Written request 1: According to the article on the Thai novel Phu Chana Sip Thit, which chronicle is the source of the title's epithet?
Written request 2: Continue the article on the Thai novel Phu Chana Sip Thit from its final sentence.

Document excerpt:
※ ※ ※

Phu Chana Sip Thit ( English: Conqueror of the Ten Directions) is a Thai historical novel written by Chote Praepan. The novel depicts the romanticized life of Bayinnaung, a pre-eminent Burmese monarch responsible for establishing the First Toungoo Empire, the largest empire in Southeast Asian history. 

Since its publication in 1932, Phu Chana Sip Thit has been adapted into numerous stage plays, television dramas, radio dramas, and an eponymous song in mainstream Thai culture, which has reinforced the novel's enduring popularity, as well as Bayinnaung's stature within Thai society. 

The novel is an eight volume work, and is one of the longest historical novels in Southeast Asia, and known for its high literary standard and plotline.

Title 
The Thai language title Phu Chana Sip Thit literally means conqueror or victor of the ten directions. The epithet is derived from Slapat Rajawan, a Mon language chronicle, written by a monastery abbot in the 1760s.

Adaptations 

Phu Chana Sip Thit has been adapted into numerous stage plays, radio and television dramas, and films over the years.

※ ※ ※

Supplied data:
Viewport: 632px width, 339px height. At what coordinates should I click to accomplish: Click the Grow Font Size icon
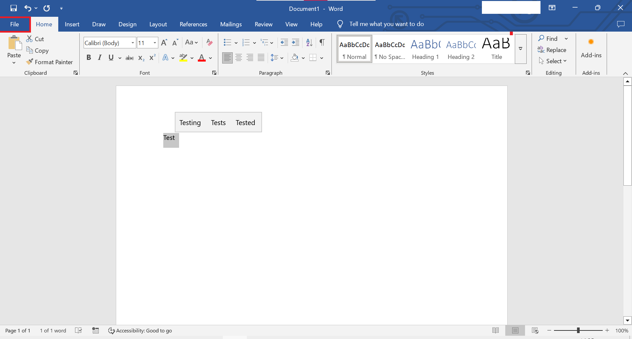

※ ※ ※

Exercise output 1: Slapat Rajawan, a Mon language chronicle.

Exercise output 2:
Films 
Between 1966 and 1967, the novel was adapted into a film trilogy, directed by Thian Karnasuta (เฑียรร์ กรรณสูต).

Television 
The novel has been adapted as a television drama numerous times, including in 1958, 1961, 1971, 1980, 1983, 1989, and most recently, 2013.

Radio 
The novel has also been adapted as a Thai radio drama on a literary program aired between 1987 and 1997, in 2011, and in 2012.

Music 
Phu Chana Sip Thit was adapted into an eponymous song by Charin Nantanakorn, a popular Thai singer from the 1960s and 1970s.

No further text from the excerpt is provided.